To generate all the substrings of a given string, we could use the regex engine with the :exhaustive adverb, to get all the overlapping matches. For example, consider this Perl 6 one-liner:

$ perl6 -e 'say ~$_ for sort "ABC" ~~ m:exhaustive/.+/
A
AB
ABC
B
BC
C

So this seems to be dead simple.

But I'll rather use the rotor built-in subroutine, which isn't mentioned very often although it is very powerful and expressive, because I wanted to use the opportunity experiment a bit with it.

These are two examples using rotor under the REPL:

> 'abcd'.comb.rotor(1);
((a) (b) (c) (d))
> 'abcd'.comb.rotor(2);
((a b) (c d))

In these examples, rotor groups the elements of the invocant into groups of 1 and 2 elements. We're a long way from generating all the substrings of a given string. But we can do better:

> say 'abcd'.comb.rotor($_) for 1..4;;
((a) (b) (c) (d))
((a b) (c d))
((a b c))
((a b c d))

This is already much better, but we're still missing some of the desired substrings such as bc and bcd.

The rotor method can take as parameter a key-value pair, whose value (the second item) specifies a gap between the various matches:

> (1..10).rotor(2 => 1)
((1 2) (4 5) (7 8))

As you can see, we obtain pairs of values, with a gap of 1 between the pairs (item 3, 6 and 9 are omitted from the list). Now, the gap can also be negative and, in that case, we get all successive pairs from the range:

> (1..10).rotor(2 => -1)
((1 2) (2 3) (3 4) (4 5) (5 6) (6 7) (7 8) (8 9) (9 10))

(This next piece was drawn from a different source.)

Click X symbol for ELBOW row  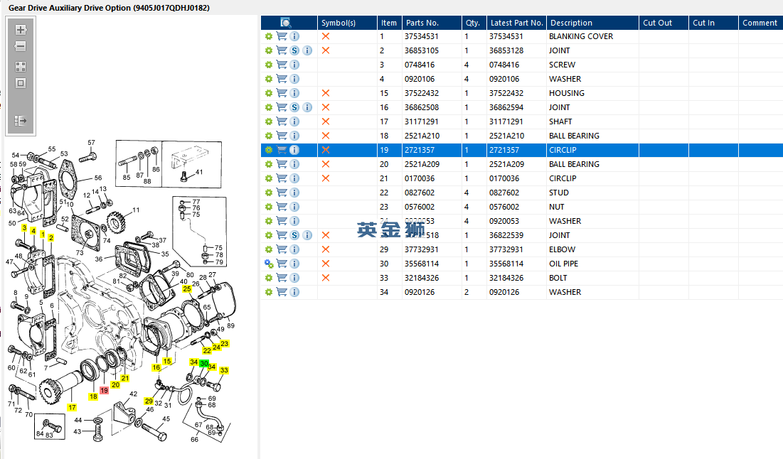tap(326, 249)

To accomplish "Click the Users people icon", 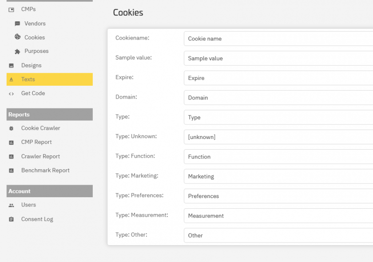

The rotor subroutine can in fact do much more than that (check the rotor documentation), but I've basically shown the features that we'll use here.

The other Perl 6 functionality that we will use here is the the Set type and the associated intersection ( or (&)) operator. This operator does exactly what set intersection does in the mathematical set theory: it returns the elements that are common to the two sets.

We can now code the largest common substring in Perl 6:

use v6;
use Test;

sub substrings (Str $in) {
    my @result = $in.comb;
    append @result,  map { .join('') }, $in.comb.rotor: $_ => 1-$_ for 2..$in.chars;
    return set @result;
}
sub largest-substring (@words) {
    my Set $intersection = substrings shift @words;
    while (my $word = shift @words) {
        $intersection = substrings $word;
    }
    return $intersection.keys.max({.chars});
}
multi MAIN (*@words where *.elems > 1) {
    say largest-substring @words;
}
multi MAIN () {
    plan 2;
    my @words = <ABABC BABCA ABCBA>;
    cmp-ok largest-substring(@words), 'eq', 'ABC', "Testing 3 strings";
    @words = 'abcde' xx 5;
    cmp-ok largest-substring(@words), 'eq', 'abcde', "Testing identical strings";
}

Launching the program with no argument to run the tests produces this:

$ perl6  substrings.p6
1..2
ok 1 - Testing 3 strings
ok 2 - Testing identical strings

And with three strings, we get the longest substring:

perl6  substrings.p6 ABABCTO BABCTO ABCTBA
ABCT

My solution returns only one longest substring, even when there are two (or more) distinct longest substrings. After all, the challenge specification said "print the longest common substring," not "print the longest common substrings." Anyway, the program would require just one additional code line to return several longest substrings if needed.

Alternative Solutions

Arne Sommer decided to generate all possible substrings from each input string and then to incrementally build the set of common substrings using the set intersection operator (and find the longest common substring at the end). So, something quite similar to what I did above, except that, to generate all the substrings, he manually implemented two nested loops on the letter sequences of a given string.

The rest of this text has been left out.